So it seems to me like there's a trade-off. Yes, learning a new class of language will change the way you think, but it will be both for better and worse. I don't think you can avoid this, and I think that deliberately remaining ignorant is worse than just accepting the mental scarring as a fact of life. Hell, I even think that learning absolutely appalling languages like Ada, S, and Javascript is an important learning experience. Those who cannot remember the past are condemned to repeat it.

But what I think is really interesting, and another reason it was hard to believe Ed's claim, is that pretty much by definition you can't see the damage a language does to you as clearly as you can see the good. You're likely to remember that language X taught you Y, but you don't even know that it failed to expose you to Z. So back in my BASIC days, I never bemoaned the lack of a sequence type or a map type. I almost missed the former, but would have been over-specific in my demands: I wanted to dynamically size arrays. What I thought I wanted was something like C's realloc(3), not C++'s std::vector. It wasn't until I was a C programmer and had realloc(3) that I realized how small an advance that is, and it wasn't until I was a C++ programmer that I realized that, really, I wanted a managed heap. (Not always, of course, because someone has to implement the managed language's runtime, but another thing that learning plenty of languages teaches you is the importance of always using the highest-level one you can afford for any given task.)

I was reminded of this topic recently when someone sent round a link to a Javascript x86 emulator. The interesting part to me was Javascript Typed Arrays. Javascript is very definitely in the class of languages that I'd never voluntarily use, but that doesn't mean I'm not interested to see what they're up to. And, as maintainer of an implementation of java.nio buffers, I was interested to see the equivalent functionality that Javascript users are getting.

If you don't know java.nio buffers, they're one of Java's many ill-conceived APIs. I say this as a fan of managed languages in general, and a long-time Java user, but having both used and implemented java.nio buffers, there's very little love lost between me and them. They're almost exactly not what I would have done. Surprisingly to me, given my admitted dislike of Javascript, Javascript's typed arrays are pretty much exactly what I would have done.

If I were asked to point to the most damaging design error in java.nio buffers, it would be one that I think was a side-effect of the kind of brain damage that C causes. Specifically, I contend that C programmers don't usually have a clear mental distinction between containers and iterators. I think that was one of the things that C++'s STL really taught us: that containers and iterators (and algorithms) are distinct, and that it's important to maintain these distinctions to get a high-quality library. The design of ICU4C suffers greatly from an ignorance of this idea (ICU4C is the C/C++ equivalent of the heinous java.text classes and such all-time API war crimes as java.util.Calendar, brought to you by the same people).

___

- Task requirements:
a - In the passage about programming languages, which Java feature does the writer maintain an implementation of?
b - Pick up the piece on programming languages and java.nio buffers right after its final sentence, and keep going in the same voice.

- Stored data:
___

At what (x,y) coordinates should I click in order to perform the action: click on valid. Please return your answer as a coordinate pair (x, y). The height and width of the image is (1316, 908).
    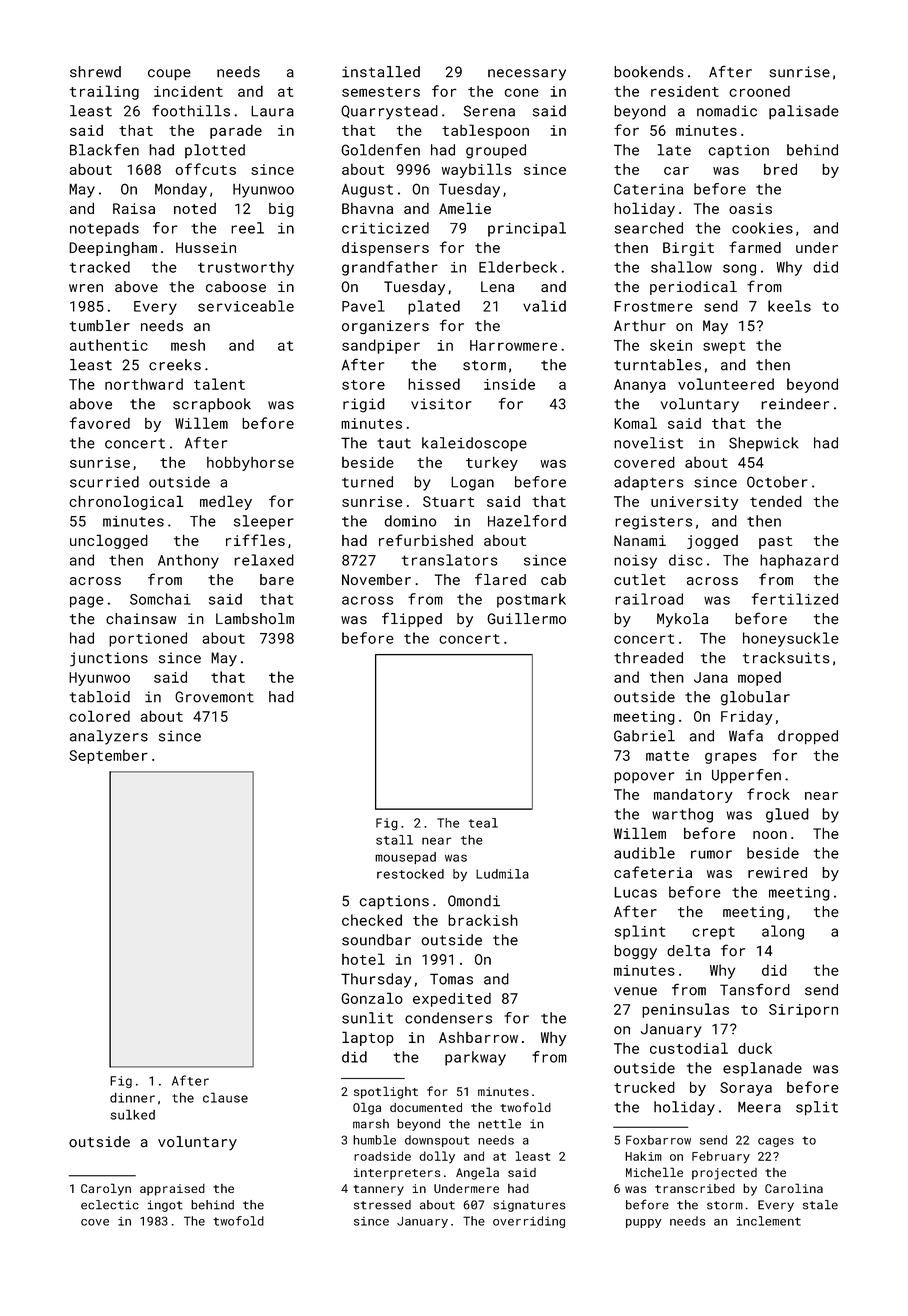
    Looking at the image, I should click on (544, 306).
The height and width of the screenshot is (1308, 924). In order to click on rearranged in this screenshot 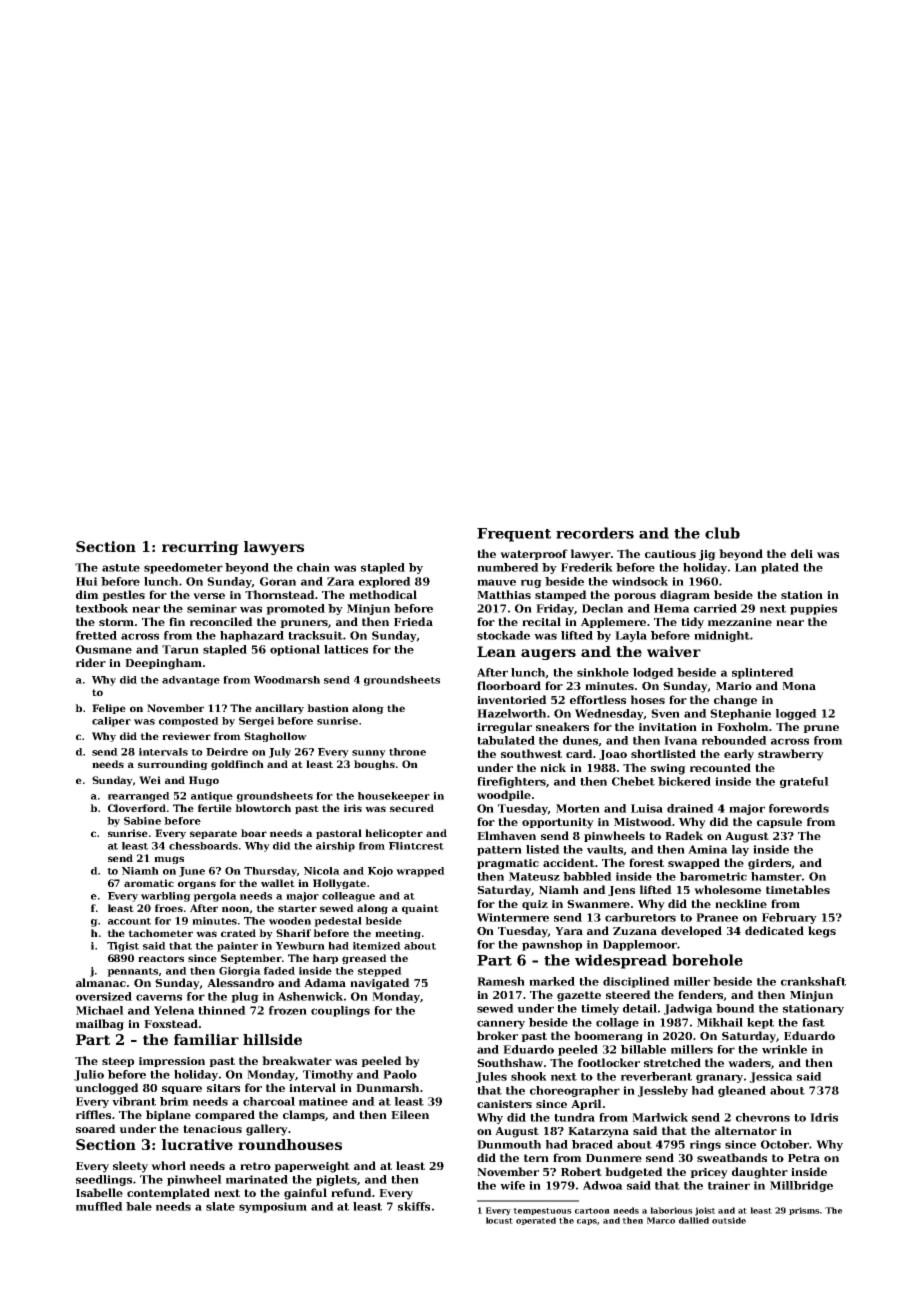, I will do `click(139, 797)`.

___

- Results for each task:
a - java.nio buffers.

b -
Java programmers ought not to be ignorant of this important lesson, but it took two attempts to get half-decent collections in the library (three if you count the late addition of generics), and iteration has been such a dog's breakfast in Java that I don't think the lesson to students of Java is nearly as clear as it is to students of C++.

(Dog's breakfast? Enumeration versus Iterator versus int indexes; raw arrays versus collections; the awful and verbose Iterator interface; and most of all the modern Iterable turd which makes the "enhanced" for loop less generally useful than it should have been and encourages the confusion between collections and iterators because the modern style involves an anonymous and invisible iterator. From arguments I've had with them, I think those responsible were hampered by the brain damage inflicted C and their ignorance of C++, an ignorance of which they're bizarrely boastful.)

But java.nio buffers are far far worse. There, rather than offering any kind of iterators, the collections themselves (that is, the buffers) have an implicit position. (Buffers have other state that really belongs in an iterator, and that is inconsistently inherited by related buffers, but that's beyond the scope of this discussion.) You can simulate iterators by making new buffers (with Buffer.duplicate, say) but it's awkward and ass-backward, leading to ugly and intention-obscuring calling code, and leading to another generation of programmers with this particular kind of brain damage.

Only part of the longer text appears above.